_How to complete this task_
The expected answer is every line of the material that contains the word "screenshot".

_Available data_

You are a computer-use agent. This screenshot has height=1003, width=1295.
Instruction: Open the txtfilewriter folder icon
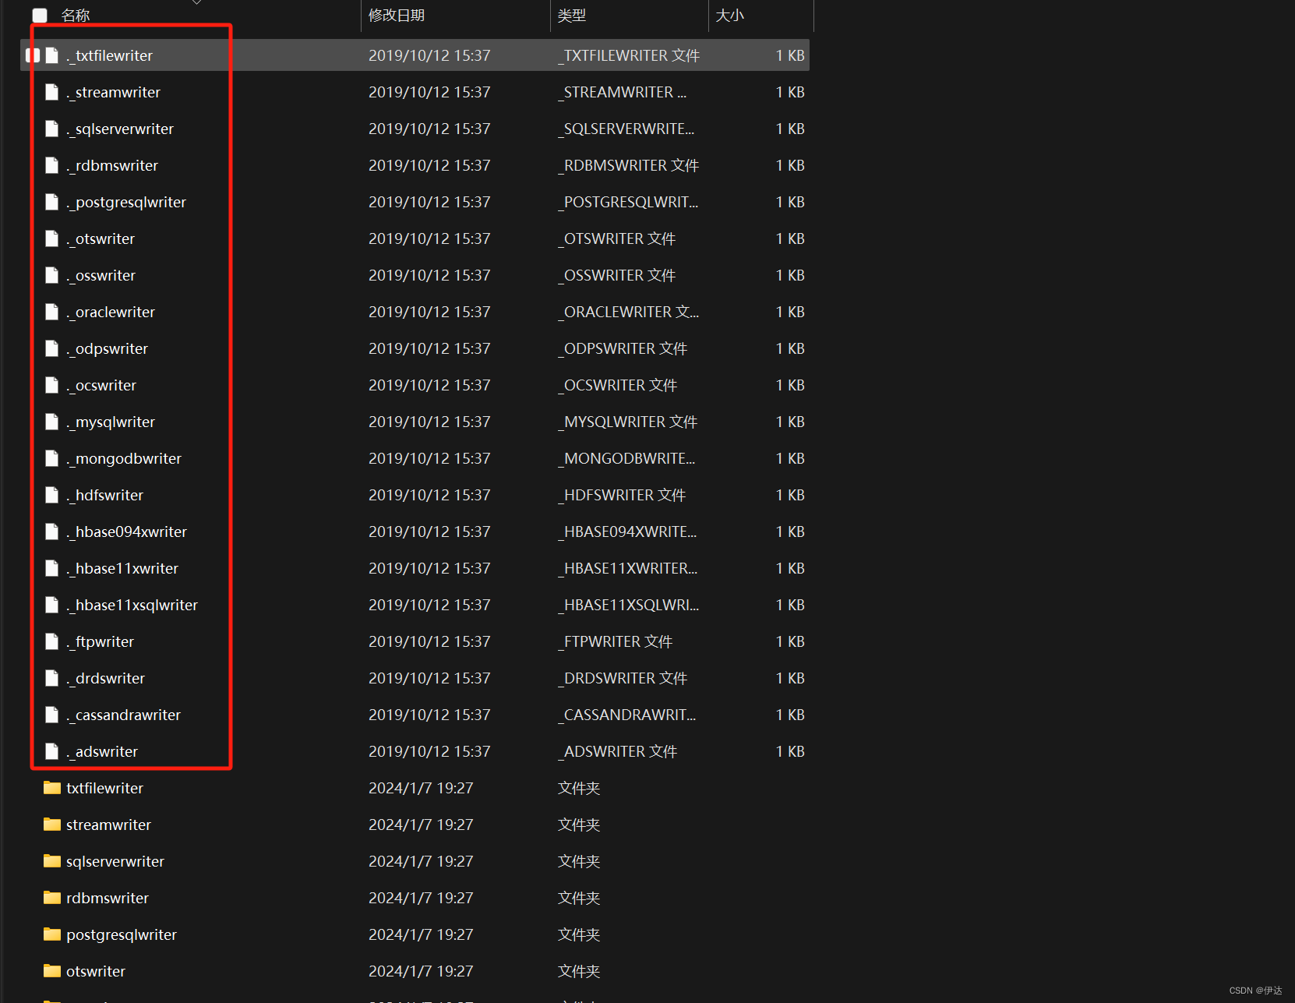tap(51, 788)
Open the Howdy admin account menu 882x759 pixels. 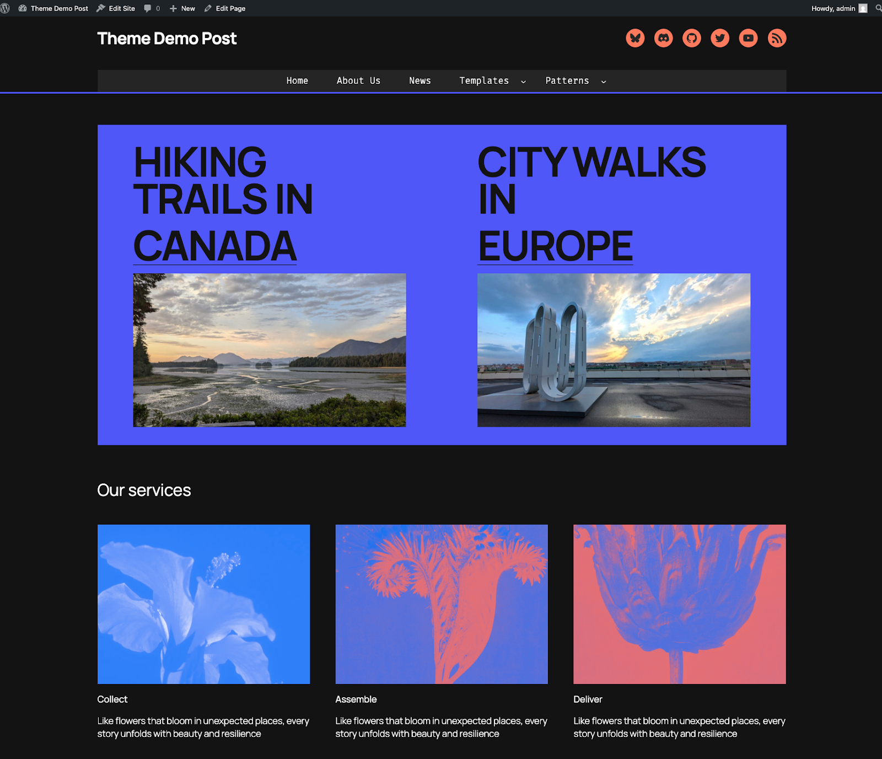(x=833, y=8)
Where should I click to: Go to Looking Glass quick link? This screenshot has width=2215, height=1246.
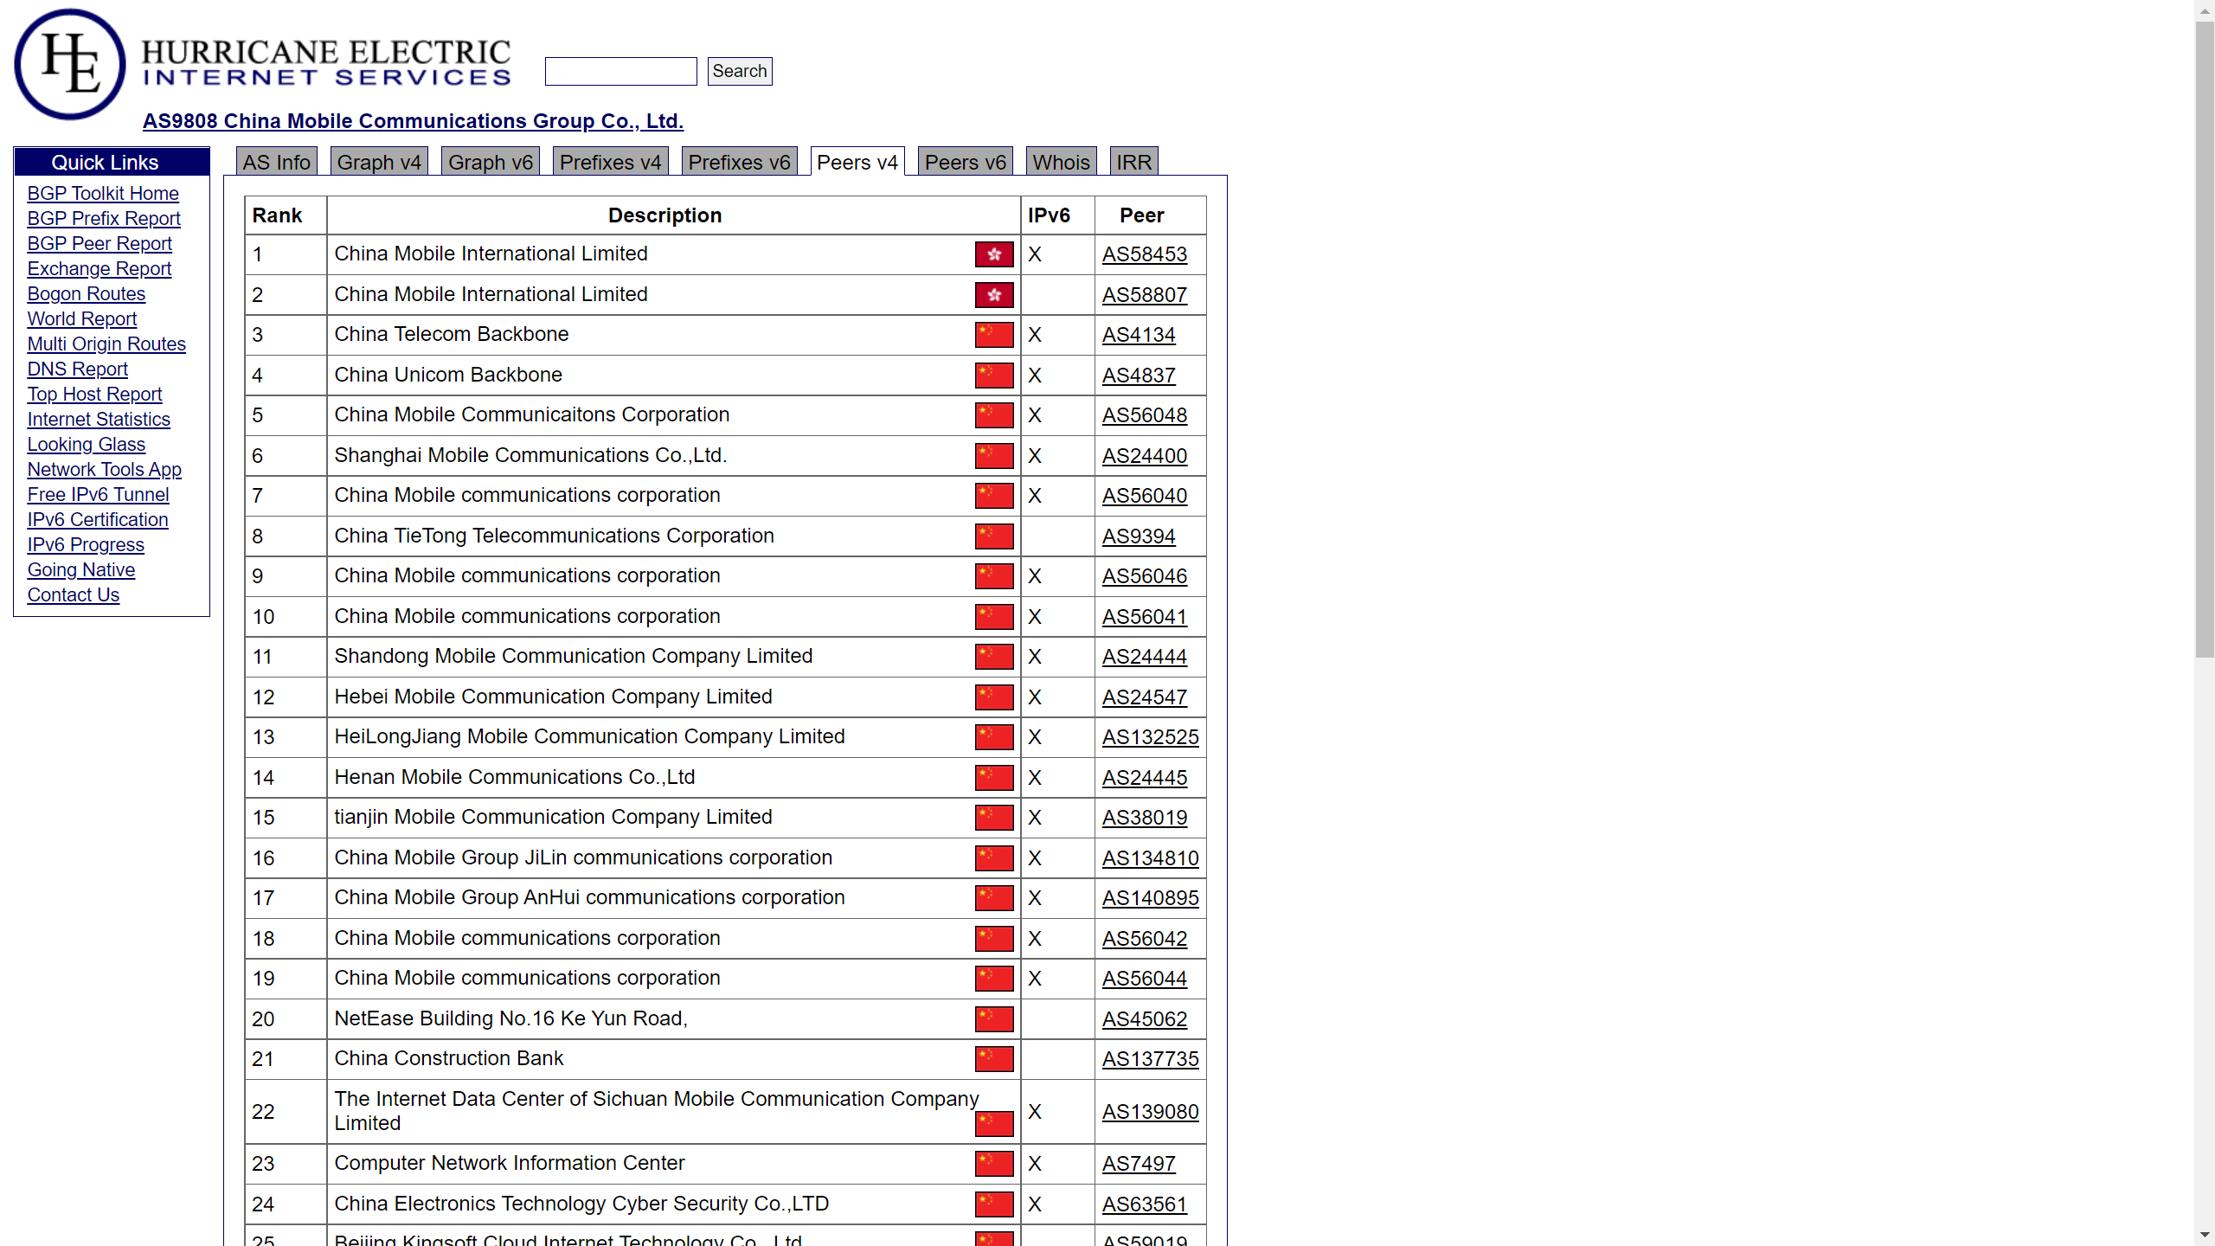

_Written reply_
You are a computer-use agent. This screenshot has height=1003, width=1295.
Where should I click to: Go to Looking Glass quick link? This screenshot has width=2215, height=1246.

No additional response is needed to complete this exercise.